▶ _What you will do_: Every line of the records that holds the word "search" should be copied out.

▶ _Provided data_:

◆ ◆ ◆ ◆

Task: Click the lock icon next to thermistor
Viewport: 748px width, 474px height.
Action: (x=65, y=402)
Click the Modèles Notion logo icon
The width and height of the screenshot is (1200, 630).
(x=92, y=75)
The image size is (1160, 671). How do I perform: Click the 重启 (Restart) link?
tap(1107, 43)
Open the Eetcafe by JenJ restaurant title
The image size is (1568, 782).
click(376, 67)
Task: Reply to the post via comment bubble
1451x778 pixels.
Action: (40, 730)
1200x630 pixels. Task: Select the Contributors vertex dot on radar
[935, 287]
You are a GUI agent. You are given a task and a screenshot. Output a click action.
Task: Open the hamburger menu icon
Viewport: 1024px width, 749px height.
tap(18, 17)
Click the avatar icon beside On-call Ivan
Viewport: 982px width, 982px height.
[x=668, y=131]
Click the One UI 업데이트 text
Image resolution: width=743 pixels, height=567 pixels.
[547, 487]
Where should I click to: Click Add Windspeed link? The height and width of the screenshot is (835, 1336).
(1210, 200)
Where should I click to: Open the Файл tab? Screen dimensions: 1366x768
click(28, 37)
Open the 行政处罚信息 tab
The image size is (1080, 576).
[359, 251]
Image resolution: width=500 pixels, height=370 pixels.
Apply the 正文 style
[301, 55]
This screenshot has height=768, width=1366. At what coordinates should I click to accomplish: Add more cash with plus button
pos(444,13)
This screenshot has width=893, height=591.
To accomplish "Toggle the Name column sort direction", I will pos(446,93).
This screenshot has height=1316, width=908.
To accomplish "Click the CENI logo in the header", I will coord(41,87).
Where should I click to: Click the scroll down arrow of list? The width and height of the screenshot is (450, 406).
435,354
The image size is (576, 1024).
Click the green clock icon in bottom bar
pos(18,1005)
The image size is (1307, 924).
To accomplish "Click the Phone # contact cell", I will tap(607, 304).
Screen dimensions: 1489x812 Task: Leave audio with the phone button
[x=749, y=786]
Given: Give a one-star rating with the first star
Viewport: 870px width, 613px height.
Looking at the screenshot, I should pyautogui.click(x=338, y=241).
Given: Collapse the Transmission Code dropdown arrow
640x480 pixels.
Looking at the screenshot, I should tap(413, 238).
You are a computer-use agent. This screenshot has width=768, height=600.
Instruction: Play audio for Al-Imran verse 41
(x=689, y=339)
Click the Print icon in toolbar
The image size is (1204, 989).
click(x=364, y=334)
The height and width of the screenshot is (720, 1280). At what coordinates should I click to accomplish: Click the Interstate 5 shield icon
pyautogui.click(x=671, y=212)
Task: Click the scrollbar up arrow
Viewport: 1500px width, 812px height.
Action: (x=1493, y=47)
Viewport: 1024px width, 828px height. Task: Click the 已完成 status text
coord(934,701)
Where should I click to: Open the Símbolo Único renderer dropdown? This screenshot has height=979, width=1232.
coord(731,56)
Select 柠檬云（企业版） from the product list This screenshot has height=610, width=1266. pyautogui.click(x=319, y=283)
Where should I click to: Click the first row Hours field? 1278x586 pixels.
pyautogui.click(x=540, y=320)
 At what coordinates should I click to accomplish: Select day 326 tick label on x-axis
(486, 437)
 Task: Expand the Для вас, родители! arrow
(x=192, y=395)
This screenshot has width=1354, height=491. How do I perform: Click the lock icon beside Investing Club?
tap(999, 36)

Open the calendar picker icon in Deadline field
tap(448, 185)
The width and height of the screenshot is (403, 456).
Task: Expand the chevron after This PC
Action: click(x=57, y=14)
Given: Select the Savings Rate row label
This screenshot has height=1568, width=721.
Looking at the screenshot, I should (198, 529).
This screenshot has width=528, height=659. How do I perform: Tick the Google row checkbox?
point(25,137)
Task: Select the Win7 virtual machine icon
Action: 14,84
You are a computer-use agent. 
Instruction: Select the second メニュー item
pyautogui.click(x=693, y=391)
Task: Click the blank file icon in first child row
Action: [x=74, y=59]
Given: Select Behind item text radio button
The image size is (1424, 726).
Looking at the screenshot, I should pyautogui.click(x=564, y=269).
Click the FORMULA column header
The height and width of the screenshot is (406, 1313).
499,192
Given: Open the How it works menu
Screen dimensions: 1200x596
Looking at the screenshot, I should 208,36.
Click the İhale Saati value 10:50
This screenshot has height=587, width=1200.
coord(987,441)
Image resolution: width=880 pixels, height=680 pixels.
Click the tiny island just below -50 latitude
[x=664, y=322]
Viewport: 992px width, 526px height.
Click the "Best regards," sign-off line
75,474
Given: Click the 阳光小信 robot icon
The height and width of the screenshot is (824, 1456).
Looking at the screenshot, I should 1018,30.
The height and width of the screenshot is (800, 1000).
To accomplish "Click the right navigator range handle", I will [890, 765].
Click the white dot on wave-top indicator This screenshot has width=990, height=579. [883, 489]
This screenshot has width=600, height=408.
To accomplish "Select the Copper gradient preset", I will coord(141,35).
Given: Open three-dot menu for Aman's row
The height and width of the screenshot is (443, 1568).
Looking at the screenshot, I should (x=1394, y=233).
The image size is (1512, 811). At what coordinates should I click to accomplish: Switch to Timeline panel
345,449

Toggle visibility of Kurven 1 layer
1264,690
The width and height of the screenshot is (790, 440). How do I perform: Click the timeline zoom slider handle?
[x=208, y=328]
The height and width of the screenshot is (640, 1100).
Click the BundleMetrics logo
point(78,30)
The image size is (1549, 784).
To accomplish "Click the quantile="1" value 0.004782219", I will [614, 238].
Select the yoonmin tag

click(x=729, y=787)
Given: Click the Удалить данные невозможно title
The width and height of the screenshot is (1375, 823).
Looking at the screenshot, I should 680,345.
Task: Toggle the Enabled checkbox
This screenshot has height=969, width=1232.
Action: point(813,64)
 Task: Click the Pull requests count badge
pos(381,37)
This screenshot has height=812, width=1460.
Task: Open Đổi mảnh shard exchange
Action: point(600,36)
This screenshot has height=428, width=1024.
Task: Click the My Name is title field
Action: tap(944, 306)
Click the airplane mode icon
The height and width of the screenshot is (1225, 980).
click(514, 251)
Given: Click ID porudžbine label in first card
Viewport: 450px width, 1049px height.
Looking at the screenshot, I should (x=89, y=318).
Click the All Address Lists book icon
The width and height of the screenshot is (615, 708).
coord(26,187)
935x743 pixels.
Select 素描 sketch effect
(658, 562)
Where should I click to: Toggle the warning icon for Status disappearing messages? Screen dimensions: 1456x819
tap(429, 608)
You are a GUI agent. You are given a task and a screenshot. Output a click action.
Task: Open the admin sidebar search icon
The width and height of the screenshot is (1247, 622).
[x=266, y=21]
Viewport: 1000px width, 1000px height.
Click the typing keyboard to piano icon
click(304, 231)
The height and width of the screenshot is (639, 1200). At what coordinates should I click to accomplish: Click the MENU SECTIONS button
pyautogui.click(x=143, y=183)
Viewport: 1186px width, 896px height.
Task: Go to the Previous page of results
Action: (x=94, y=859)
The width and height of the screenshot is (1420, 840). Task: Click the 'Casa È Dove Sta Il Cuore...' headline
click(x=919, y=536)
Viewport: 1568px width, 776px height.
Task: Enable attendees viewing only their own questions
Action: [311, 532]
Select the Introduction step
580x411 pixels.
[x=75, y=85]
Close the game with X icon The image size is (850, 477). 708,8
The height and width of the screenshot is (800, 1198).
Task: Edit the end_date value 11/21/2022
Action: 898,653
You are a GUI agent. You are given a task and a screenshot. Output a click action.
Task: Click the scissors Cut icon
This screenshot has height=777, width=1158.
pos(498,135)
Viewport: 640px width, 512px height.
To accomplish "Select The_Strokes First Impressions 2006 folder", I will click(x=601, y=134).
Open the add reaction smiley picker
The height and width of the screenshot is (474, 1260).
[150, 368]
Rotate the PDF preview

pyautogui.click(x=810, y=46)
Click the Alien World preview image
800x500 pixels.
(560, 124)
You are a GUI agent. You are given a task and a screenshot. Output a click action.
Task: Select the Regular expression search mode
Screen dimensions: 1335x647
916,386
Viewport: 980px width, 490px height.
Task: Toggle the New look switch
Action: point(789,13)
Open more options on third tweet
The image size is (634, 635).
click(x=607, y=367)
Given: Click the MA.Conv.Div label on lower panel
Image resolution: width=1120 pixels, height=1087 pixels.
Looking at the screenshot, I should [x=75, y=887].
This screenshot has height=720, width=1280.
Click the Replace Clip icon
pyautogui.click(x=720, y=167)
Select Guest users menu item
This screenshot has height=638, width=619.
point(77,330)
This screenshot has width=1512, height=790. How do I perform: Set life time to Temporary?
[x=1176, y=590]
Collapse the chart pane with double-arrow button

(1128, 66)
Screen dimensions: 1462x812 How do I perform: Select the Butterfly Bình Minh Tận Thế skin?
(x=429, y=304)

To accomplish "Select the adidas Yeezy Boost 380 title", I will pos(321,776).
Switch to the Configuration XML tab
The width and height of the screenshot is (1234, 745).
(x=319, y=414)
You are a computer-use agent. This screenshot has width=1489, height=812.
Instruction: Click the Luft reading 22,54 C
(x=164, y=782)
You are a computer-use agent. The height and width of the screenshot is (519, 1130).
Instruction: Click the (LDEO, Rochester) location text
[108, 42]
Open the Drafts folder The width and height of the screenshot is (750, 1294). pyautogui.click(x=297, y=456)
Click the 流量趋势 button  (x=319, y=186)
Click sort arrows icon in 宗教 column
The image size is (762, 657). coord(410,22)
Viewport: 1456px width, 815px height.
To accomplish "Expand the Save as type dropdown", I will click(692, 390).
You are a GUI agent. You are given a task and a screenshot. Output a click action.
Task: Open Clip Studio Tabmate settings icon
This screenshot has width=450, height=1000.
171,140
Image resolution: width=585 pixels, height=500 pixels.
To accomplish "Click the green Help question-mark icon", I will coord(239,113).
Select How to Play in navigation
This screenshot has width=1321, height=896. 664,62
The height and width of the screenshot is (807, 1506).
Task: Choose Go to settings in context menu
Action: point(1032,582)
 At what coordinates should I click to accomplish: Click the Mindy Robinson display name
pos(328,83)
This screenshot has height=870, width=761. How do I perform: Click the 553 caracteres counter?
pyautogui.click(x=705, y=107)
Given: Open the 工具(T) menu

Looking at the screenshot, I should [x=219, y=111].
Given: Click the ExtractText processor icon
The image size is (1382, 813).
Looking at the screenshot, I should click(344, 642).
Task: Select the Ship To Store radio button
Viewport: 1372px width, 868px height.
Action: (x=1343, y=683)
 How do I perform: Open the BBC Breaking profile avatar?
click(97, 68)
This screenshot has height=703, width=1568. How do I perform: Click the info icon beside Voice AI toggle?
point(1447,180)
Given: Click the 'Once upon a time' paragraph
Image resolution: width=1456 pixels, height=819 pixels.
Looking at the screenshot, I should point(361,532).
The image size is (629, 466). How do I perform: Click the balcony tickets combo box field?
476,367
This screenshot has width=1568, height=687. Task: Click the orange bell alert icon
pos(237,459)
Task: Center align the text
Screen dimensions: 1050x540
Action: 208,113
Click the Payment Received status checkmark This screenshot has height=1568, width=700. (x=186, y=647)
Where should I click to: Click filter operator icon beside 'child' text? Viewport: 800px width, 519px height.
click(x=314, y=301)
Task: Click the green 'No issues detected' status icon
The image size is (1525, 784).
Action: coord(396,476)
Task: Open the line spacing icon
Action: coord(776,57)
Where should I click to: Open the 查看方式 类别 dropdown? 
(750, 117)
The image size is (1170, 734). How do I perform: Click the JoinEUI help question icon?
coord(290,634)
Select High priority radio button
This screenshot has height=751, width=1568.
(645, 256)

◆ ◆ ◆ ◆

▶ _Response for this exercise_:
Task: Open the admin sidebar search icon
Task: Select the Regular expression search mode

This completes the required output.